Pubblicato di & inserito in Uncategorized.

We are currently living through one of the biggest historical challenges of our lifetimes.

As the EU and the US have sealed off their borders and decided to turn inwards, we must — even if it is only online for now — turn our attention to building the World After Coronavirus.
It is important, as DiEM25 has done from the start, to insist on public and universal health care, mutual aid and global solidarity. We must all do our best to take care of the most vulnerable members of our societies, even if it means self-isolation for the weeks to come.
However, ‘social distancing’ doesn’t, and shouldn’t, mean the end of social cooperation. On the contrary, if coronavirus has shown anything it is the necessity of both micro-local and unprecedented transnational cooperation.
This is why we are starting a special DiEM25 COVID-19 Online Series that will consist of online lectures, public discussions and various other formats where we will invite our members, Coordinating Collective and Advisory Panel members, but also other experts, scientists and activists to share their thoughts on the current global crisis, and possible ways out of it.
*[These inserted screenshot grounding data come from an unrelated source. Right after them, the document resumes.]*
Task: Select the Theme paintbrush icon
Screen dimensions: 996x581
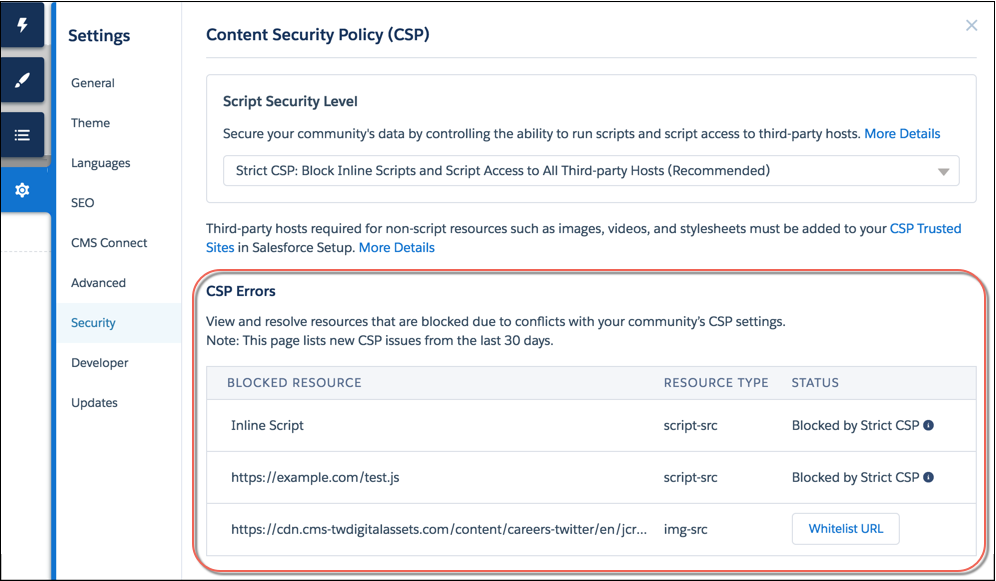Action: [22, 80]
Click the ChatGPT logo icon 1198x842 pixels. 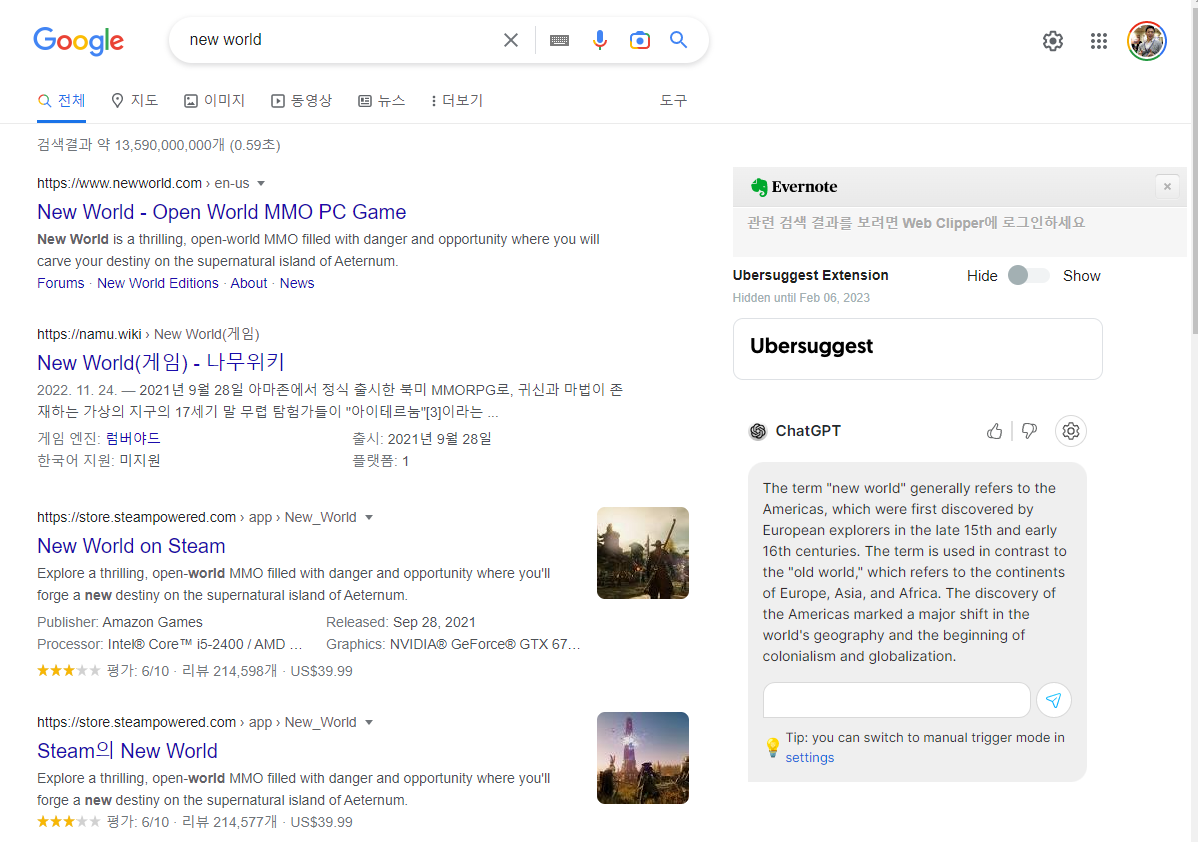(x=758, y=431)
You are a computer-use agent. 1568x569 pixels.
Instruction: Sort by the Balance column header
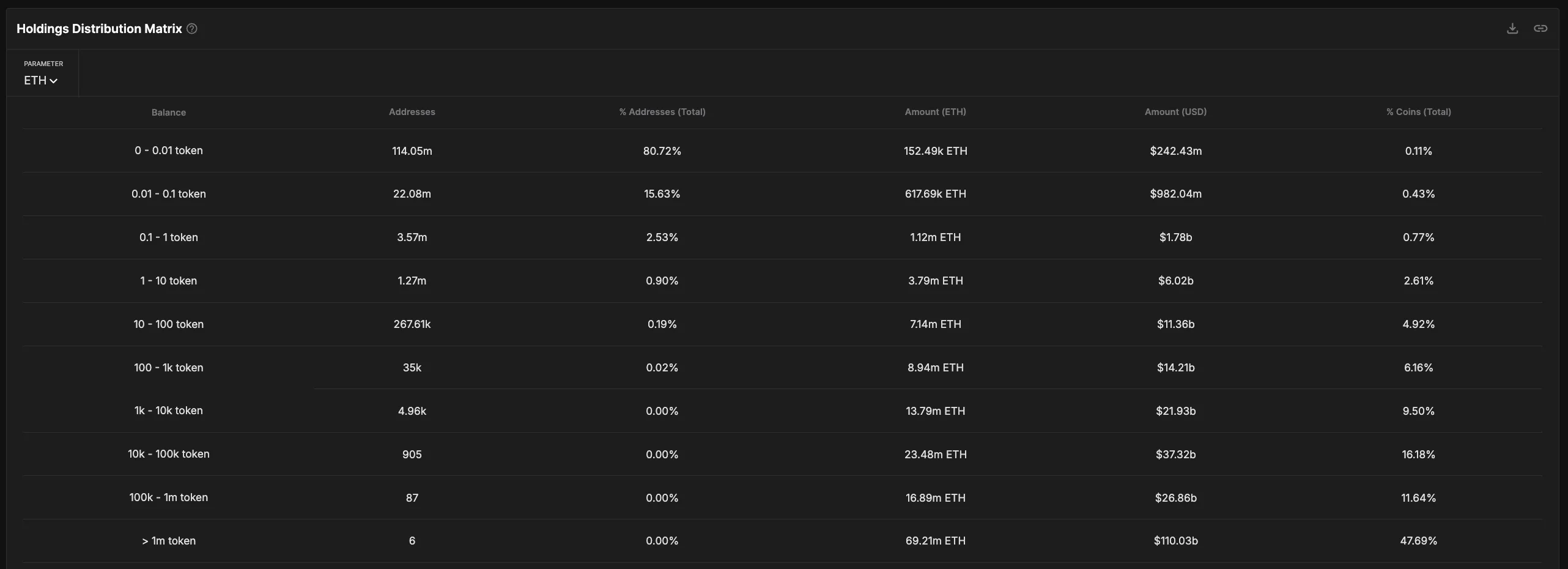click(169, 113)
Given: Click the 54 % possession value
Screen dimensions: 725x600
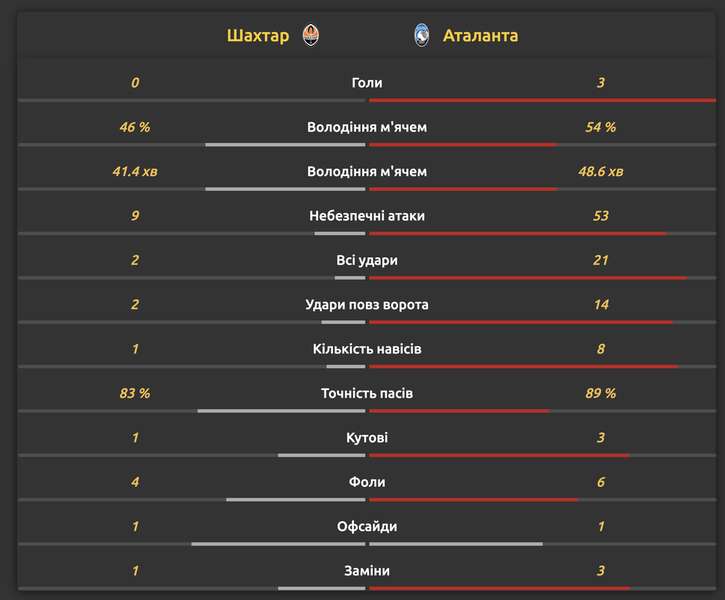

Register for our upcoming events:

Monday, 30 March, 19:00 CET
Stefania Maurizi: Why we must save Julian Assange?
15 min introduction + 45 min Q&A
[Register]
Tuesday, March 31, 20:00 CET
Slavoj Žižek in conversation with Renata Ávila: Communism or Barbarism, it’s that simple!
15 min introduction + 45 min Q&A
[Register]
Wednesday, April 1, 20:00 CET
Renata Ávila in conversation with Saša Savanović: Digital Colonialism Now
15 min introduction + 45 min Q&A
[Register]
Thursday, April 2, 20:00 CET
Richard Sennett in conversation with Srećko Horvat: The Fall of Public Man 2020
15 min introduction + 45 min Q&A
[Register]
Friday, April 3, 20:00 CET
Brian Eno in conversation with Yanis Varoufakis: Brian Eno Reflecting on our Post-Virus World
15 min introduction + 45 min Q&A
[Register]
Saturday, April 4, 19:00 CET
Jeremy Scahill in conversation with Srećko Horvat: Capitalist Vampires, Coronavirus and the US Election
15 min introduction + 45 min Q&A
[Register]
Saturday, April 4, 20:00 CET
Astra Taylor in conversation with David Adler: Internationalism in a Global Pandemic
15 min introduction + 45 min Q&A
[Register]
As millions of Europeans are confined to quarantine, living under a ‘state of exception’, with restricted mobility and even curfews, we must focus on the broader picture. Aside from offering unprecedented short-term measures and courageous policy proposals, we must also look into the long term effects of COVID-19 on our economies, politics, psychology, and forms of social resistance — as well as on the future of democracy.
Join us next week, and in the weeks to come, online at DiEM25 TV: a radically hopeful and constructive Television programme which will be shaped by its members, journalists and the general audience.
Don’t wait for someone to ask you what you have been doing in 2020, join us by seizing this historic moment!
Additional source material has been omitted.